Given that i'm bootstrapping with no investors as yet, AI has filled all of these gaps to the point where I have a good base to keep building on. All without hiring a single employee. Also i'm based in Australia.


So, later this year, GPT-5 is out, a little bit smarter than GPT-4, and a year later, GPT-6, yet a bit smarter. And every potential and actual employer will want to do what you just described. What do you think is going to happen?


I think a little bit could be an understatement. Based on current progress it's quite possible it could be progress by leaps and bounds each year.


It’s scary. The political climate is rough already, rich/poor divide has been steadily growing since WW2. Boomers are retiring, stressing social security programs. And now we got the impending almost total unemployment…


Which voldemort is looking to minimise.


[flagged]


Not sure what you are talking about.

In Australia GDP per capita has been rising, quality of life is far better than comparable countries and most legal immigrants are educated and taking jobs for which we have capacity shortfalls e.g. nursing.

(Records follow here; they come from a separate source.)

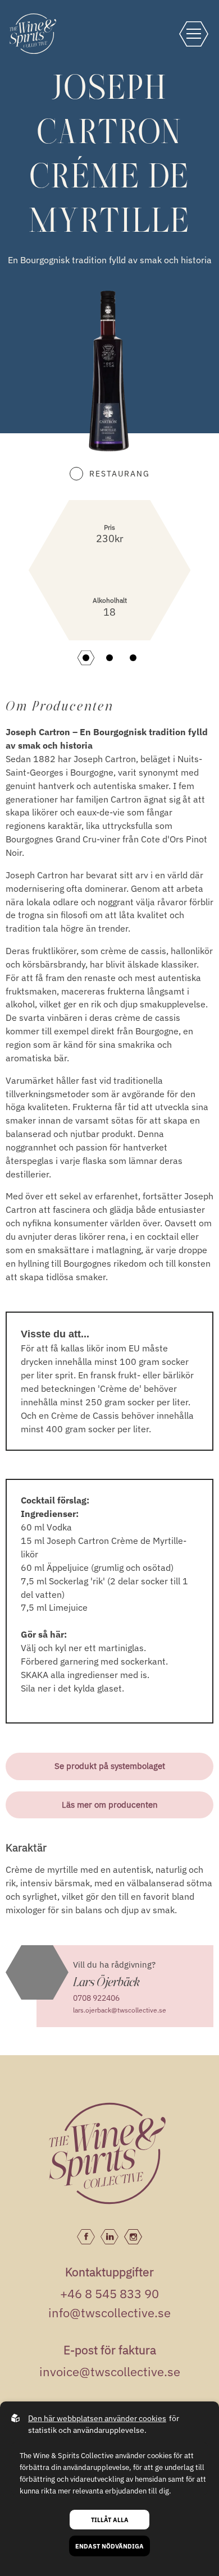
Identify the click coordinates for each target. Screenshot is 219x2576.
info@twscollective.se (109, 2312)
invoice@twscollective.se (109, 2371)
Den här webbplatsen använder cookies (97, 2418)
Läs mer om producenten (110, 1804)
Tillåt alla (110, 2519)
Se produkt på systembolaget (109, 1766)
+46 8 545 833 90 (109, 2293)
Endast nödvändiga (109, 2546)
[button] (86, 657)
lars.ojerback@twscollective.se (119, 2010)
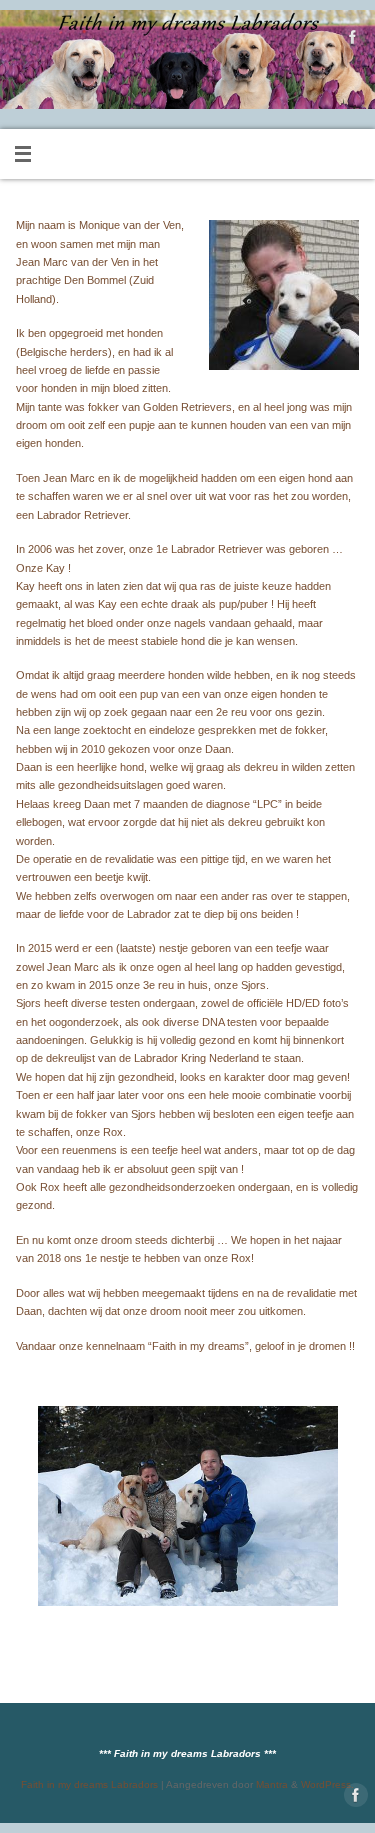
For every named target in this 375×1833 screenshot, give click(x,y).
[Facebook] (350, 39)
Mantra (272, 1784)
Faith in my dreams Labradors (89, 1784)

All of the 3rd world people you refer to come through via loop holes put in place by the previous government. Which was recently stopped.


> a declining culture

Would love to hear the elaboration on what the hell you mean by that.


The boss can still ask you to come in on Sy day under the new laws. They just cannot badger you about it.


Your words are racist. Why are you entitled to quality of life and enjoyment of “how things once were”, but people trying to help their families escape from poverty in “3rd world” countries should be shunned and doomed to cyclical poverty in countries which, by and large, were devastated by the actions of “1st world” countries?

And if you are not an indigenous Australian, why were your ancestors worthy of migration to Australia, but the immigrants of today should be considered destructive of your culture?